Supplied data —

──────────────────────────────

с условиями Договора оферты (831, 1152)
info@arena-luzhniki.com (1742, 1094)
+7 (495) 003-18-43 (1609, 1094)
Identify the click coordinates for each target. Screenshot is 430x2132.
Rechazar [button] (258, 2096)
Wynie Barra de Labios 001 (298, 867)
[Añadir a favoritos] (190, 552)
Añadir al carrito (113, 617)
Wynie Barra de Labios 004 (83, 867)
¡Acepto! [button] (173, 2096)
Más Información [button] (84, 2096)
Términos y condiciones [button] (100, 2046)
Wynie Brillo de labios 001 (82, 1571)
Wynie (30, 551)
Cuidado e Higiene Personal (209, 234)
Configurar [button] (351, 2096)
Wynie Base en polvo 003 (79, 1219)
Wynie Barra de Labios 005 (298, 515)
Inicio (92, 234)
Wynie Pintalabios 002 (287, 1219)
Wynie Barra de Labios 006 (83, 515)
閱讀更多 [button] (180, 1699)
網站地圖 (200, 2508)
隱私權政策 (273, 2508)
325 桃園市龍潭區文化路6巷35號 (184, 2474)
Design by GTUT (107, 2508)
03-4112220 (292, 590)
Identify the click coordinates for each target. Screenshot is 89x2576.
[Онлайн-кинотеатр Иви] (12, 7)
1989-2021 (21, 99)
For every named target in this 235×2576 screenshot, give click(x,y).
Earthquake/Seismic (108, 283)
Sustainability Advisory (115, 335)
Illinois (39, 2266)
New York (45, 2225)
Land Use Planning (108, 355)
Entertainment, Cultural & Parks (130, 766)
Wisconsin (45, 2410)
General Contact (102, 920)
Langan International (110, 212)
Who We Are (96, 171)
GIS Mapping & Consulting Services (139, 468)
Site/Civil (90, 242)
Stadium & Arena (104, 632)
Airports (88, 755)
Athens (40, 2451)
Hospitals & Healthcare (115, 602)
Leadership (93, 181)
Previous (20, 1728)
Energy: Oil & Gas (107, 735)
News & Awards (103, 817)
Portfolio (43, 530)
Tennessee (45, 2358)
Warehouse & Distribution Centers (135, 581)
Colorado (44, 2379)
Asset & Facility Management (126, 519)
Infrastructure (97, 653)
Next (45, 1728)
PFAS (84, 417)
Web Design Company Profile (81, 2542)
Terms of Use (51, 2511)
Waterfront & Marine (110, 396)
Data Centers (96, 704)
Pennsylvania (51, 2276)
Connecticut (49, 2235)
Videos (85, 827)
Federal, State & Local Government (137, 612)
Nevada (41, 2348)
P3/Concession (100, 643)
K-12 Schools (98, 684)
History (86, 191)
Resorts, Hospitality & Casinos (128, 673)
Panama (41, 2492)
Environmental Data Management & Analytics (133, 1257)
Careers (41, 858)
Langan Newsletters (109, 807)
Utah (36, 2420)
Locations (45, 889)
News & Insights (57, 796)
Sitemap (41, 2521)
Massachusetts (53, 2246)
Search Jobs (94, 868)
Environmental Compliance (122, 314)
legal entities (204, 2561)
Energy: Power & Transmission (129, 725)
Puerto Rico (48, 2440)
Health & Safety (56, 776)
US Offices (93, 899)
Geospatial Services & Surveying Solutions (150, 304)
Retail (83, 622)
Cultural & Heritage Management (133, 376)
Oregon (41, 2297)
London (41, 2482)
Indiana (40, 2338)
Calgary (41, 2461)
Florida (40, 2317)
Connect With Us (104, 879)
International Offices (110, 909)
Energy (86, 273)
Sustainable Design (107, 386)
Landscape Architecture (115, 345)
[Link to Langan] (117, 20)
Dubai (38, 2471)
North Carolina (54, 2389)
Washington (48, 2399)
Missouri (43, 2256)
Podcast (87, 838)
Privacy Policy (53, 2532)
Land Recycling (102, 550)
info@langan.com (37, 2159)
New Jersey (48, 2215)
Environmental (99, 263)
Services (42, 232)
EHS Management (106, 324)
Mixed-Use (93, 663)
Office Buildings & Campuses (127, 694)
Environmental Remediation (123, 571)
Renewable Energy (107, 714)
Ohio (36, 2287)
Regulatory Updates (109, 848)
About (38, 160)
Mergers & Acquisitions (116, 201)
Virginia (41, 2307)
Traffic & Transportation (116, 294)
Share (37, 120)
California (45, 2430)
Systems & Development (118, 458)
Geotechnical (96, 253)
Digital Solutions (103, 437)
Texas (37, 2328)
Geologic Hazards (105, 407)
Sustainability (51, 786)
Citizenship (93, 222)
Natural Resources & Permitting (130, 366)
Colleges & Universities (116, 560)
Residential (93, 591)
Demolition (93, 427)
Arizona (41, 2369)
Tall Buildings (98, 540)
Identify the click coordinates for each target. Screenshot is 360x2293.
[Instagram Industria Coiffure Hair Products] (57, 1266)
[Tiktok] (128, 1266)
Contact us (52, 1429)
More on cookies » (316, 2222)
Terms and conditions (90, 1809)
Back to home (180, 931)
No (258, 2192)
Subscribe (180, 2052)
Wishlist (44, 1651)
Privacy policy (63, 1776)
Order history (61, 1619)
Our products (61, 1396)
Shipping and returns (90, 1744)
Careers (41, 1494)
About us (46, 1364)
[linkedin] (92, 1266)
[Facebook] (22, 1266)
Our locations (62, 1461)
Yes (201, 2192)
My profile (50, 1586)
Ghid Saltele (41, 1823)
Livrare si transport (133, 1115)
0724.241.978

──────────────────────────────

What to do — All the data needs repeating. Return it exactly.

Solved problem —
с условиями Договора оферты (831, 1152)
info@arena-luzhniki.com (1742, 1094)
+7 (495) 003-18-43 (1609, 1094)
Identify the click coordinates for each target. Screenshot is 430x2132.
Rechazar [button] (258, 2096)
Wynie Barra de Labios 001 (298, 867)
[Añadir a favoritos] (190, 552)
Añadir al carrito (113, 617)
Wynie Barra de Labios 004 (83, 867)
¡Acepto! [button] (173, 2096)
Más Información [button] (84, 2096)
Términos y condiciones [button] (100, 2046)
Wynie Brillo de labios 001 (82, 1571)
Wynie (30, 551)
Cuidado e Higiene Personal (209, 234)
Configurar [button] (351, 2096)
Wynie Base en polvo 003 (79, 1219)
Wynie Barra de Labios 005 (298, 515)
Inicio (92, 234)
Wynie Pintalabios 002 (287, 1219)
Wynie Barra de Labios 006 (83, 515)
閱讀更多 [button] (180, 1699)
網站地圖 (200, 2508)
隱私權政策 (273, 2508)
325 桃園市龍潭區文化路6巷35號 (184, 2474)
Design by GTUT (107, 2508)
03-4112220 (292, 590)
Identify the click coordinates for each target. Screenshot is 89x2576.
[Онлайн-кинотеатр Иви] (12, 7)
1989-2021 (21, 99)
For every named target in this 235×2576 screenshot, give click(x,y).
Earthquake/Seismic (108, 283)
Sustainability Advisory (115, 335)
Illinois (39, 2266)
New York (45, 2225)
Land Use Planning (108, 355)
Entertainment, Cultural & Parks (130, 766)
Wisconsin (45, 2410)
General Contact (102, 920)
Langan International (110, 212)
Who We Are (96, 171)
GIS Mapping & Consulting Services (139, 468)
Site/Civil (90, 242)
Stadium & Arena (104, 632)
Airports (88, 755)
Athens (40, 2451)
Hospitals & Healthcare (115, 602)
Leadership (93, 181)
Previous (20, 1728)
Energy: Oil & Gas (107, 735)
News & Awards (103, 817)
Portfolio (43, 530)
Tennessee (45, 2358)
Warehouse & Distribution Centers (135, 581)
Colorado (44, 2379)
Asset & Facility Management (126, 519)
Infrastructure (97, 653)
Next (45, 1728)
PFAS (84, 417)
Web Design Company Profile (81, 2542)
Terms of Use (51, 2511)
Waterfront & Marine (110, 396)
Data Centers (96, 704)
Pennsylvania (51, 2276)
Connecticut (49, 2235)
Videos (85, 827)
Federal, State & Local Government (137, 612)
Nevada (41, 2348)
P3/Concession (100, 643)
K-12 Schools (98, 684)
History (86, 191)
Resorts, Hospitality & Casinos (128, 673)
Panama (41, 2492)
Environmental Data Management & Analytics (133, 1257)
Careers (41, 858)
Langan Newsletters (109, 807)
Utah (36, 2420)
Locations (45, 889)
News & Insights (57, 796)
Sitemap (41, 2521)
Massachusetts (53, 2246)
Search Jobs (94, 868)
Environmental Compliance (122, 314)
legal entities (204, 2561)
Energy: Power & Transmission (129, 725)
Puerto Rico (48, 2440)
Health & Safety (56, 776)
US Offices (93, 899)
Geospatial Services & Surveying Solutions (150, 304)
Retail (83, 622)
Cultural & Heritage Management (133, 376)
Oregon (41, 2297)
London (41, 2482)
Indiana (40, 2338)
Calgary (41, 2461)
Florida (40, 2317)
Connect With Us (104, 879)
International Offices (110, 909)
Energy (86, 273)
Sustainable Design (107, 386)
Landscape Architecture (115, 345)
[Link to Langan] (117, 20)
Dubai (38, 2471)
North Carolina (54, 2389)
Washington (48, 2399)
Missouri (43, 2256)
Podcast (87, 838)
Privacy Policy (53, 2532)
Land Recycling (102, 550)
info@langan.com (37, 2159)
New Jersey (48, 2215)
Environmental (99, 263)
Services (42, 232)
EHS Management (106, 324)
Mixed-Use (93, 663)
Office Buildings & Campuses (127, 694)
Environmental Remediation (123, 571)
Renewable Energy (107, 714)
Ohio (36, 2287)
Regulatory Updates (109, 848)
About (38, 160)
Mergers & Acquisitions (116, 201)
Virginia (41, 2307)
Traffic & Transportation (116, 294)
Share (37, 120)
California (45, 2430)
Systems & Development (118, 458)
Geotechnical (96, 253)
Digital Solutions (103, 437)
Texas (37, 2328)
Geologic Hazards (105, 407)
Sustainability (51, 786)
Citizenship (93, 222)
Natural Resources & Permitting (130, 366)
Colleges & Universities (116, 560)
Residential (93, 591)
Demolition (93, 427)
Arizona (41, 2369)
Tall Buildings (98, 540)
Identify the click coordinates for each target. Screenshot is 360x2293.
[Instagram Industria Coiffure Hair Products] (57, 1266)
[Tiktok] (128, 1266)
Contact us (52, 1429)
More on cookies » (316, 2222)
Terms and conditions (90, 1809)
Back to home (180, 931)
No (258, 2192)
Subscribe (180, 2052)
Wishlist (44, 1651)
Privacy policy (63, 1776)
Order history (61, 1619)
Our products (61, 1396)
Shipping and returns (90, 1744)
Careers (41, 1494)
About us (46, 1364)
[linkedin] (92, 1266)
[Facebook] (22, 1266)
Our locations (62, 1461)
Yes (201, 2192)
My profile (50, 1586)
Ghid Saltele (41, 1823)
Livrare si transport (133, 1115)
0724.241.978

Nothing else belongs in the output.